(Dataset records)
BEGIN

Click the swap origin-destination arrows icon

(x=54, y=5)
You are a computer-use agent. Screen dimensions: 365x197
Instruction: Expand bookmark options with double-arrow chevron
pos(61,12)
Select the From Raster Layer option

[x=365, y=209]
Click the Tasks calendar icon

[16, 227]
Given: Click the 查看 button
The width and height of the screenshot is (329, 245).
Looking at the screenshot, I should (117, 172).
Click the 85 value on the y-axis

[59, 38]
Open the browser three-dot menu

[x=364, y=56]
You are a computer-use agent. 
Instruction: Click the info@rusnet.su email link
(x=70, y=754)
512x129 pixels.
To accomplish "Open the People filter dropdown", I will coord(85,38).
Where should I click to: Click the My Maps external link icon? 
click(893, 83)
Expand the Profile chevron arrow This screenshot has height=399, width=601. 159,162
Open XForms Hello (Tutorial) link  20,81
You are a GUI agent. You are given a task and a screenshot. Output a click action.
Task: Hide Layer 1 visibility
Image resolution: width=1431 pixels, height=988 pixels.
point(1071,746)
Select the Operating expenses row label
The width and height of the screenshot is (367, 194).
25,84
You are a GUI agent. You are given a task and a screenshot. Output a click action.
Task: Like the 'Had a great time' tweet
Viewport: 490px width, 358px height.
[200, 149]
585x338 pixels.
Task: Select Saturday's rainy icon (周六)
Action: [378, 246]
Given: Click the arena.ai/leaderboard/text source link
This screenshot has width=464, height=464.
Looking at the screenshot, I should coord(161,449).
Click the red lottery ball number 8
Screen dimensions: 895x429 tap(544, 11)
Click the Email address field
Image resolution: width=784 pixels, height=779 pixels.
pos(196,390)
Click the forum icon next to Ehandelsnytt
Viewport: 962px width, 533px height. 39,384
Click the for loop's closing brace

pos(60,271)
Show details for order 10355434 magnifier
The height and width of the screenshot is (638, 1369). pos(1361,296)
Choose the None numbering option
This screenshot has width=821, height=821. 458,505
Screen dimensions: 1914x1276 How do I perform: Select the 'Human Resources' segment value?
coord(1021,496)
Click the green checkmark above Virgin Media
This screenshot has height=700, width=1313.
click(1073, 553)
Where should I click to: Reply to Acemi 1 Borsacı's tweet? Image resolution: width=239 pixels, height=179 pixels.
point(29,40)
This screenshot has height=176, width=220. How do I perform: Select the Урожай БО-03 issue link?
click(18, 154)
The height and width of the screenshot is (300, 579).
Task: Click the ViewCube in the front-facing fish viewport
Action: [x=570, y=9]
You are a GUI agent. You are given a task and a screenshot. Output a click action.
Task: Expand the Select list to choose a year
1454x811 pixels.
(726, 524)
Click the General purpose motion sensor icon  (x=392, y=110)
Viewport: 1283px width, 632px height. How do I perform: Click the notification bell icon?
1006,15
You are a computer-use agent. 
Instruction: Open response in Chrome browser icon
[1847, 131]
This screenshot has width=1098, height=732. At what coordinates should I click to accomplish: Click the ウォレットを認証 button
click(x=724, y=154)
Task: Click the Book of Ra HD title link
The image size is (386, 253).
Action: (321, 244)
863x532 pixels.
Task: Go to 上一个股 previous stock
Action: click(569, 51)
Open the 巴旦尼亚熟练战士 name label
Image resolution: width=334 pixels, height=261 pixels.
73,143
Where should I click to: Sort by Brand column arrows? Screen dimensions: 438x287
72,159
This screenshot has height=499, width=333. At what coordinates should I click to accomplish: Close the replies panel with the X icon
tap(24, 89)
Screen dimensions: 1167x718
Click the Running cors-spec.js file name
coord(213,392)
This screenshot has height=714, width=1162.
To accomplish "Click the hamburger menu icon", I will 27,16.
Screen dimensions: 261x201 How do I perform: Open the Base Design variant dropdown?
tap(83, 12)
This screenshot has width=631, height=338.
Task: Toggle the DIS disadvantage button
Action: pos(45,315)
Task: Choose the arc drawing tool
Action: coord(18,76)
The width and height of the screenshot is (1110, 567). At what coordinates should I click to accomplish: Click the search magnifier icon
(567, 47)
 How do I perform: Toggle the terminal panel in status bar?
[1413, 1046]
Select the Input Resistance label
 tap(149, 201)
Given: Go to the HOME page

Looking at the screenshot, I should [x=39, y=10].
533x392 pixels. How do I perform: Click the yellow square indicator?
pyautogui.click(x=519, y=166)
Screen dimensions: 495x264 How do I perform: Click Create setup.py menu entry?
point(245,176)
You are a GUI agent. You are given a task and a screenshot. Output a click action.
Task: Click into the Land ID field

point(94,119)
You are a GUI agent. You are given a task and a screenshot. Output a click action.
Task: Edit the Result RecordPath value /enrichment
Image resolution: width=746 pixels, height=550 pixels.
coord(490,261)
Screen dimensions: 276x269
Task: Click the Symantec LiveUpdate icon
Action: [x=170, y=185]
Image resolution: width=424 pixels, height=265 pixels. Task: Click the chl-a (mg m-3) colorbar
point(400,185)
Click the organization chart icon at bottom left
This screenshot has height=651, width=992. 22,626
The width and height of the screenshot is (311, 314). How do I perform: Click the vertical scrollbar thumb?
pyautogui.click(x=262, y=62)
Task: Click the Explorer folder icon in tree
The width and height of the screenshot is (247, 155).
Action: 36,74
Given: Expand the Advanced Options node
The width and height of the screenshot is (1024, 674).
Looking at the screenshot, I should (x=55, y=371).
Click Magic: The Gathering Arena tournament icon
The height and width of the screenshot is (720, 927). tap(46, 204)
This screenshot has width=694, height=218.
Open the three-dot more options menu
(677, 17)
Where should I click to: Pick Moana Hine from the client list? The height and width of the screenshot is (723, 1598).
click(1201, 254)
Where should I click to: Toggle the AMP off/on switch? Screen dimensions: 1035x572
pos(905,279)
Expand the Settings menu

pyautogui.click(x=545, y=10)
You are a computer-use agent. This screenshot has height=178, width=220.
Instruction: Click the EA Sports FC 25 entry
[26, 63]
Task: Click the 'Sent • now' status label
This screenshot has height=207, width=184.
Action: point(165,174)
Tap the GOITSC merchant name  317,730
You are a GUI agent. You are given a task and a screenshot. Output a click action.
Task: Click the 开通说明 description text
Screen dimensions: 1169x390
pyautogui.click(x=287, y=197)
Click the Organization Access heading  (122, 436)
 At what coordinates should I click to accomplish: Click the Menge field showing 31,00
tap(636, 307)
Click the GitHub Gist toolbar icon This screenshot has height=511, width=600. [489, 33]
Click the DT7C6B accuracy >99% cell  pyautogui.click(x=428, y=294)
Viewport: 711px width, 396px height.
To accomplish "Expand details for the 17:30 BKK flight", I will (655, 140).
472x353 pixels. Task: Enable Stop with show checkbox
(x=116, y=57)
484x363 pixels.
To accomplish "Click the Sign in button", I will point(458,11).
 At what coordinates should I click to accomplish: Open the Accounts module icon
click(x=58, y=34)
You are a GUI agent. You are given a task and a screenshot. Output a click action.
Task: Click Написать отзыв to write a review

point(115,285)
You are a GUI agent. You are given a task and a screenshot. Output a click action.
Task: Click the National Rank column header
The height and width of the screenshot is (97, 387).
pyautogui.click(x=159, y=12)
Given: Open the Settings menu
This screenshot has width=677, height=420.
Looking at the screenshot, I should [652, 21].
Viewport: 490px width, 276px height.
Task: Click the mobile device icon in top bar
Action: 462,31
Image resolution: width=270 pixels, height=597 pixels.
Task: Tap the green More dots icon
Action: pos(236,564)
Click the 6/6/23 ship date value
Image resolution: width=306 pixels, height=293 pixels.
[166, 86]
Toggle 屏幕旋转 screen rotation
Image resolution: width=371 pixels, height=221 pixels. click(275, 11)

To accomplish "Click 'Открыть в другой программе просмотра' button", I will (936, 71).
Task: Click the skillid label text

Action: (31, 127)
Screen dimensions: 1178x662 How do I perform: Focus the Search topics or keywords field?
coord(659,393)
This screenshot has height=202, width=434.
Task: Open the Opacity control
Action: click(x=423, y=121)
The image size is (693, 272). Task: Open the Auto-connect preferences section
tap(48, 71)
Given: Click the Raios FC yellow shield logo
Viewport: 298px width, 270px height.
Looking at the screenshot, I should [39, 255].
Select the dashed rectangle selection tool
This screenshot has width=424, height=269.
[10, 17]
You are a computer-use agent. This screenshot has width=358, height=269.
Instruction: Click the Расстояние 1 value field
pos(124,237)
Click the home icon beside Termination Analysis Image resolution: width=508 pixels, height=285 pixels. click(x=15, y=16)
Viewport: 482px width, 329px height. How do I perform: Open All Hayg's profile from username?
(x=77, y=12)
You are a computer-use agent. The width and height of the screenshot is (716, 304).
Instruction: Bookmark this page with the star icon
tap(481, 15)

END

- _PROBLEM STATEMENT_
Go to the line holding "You are a computer-use agent. The" in the entries above and return it, along with every line after it, exactly as written.

- _YOUR RESPONSE_
You are a computer-use agent. The width and height of the screenshot is (716, 304).
Instruction: Bookmark this page with the star icon
tap(481, 15)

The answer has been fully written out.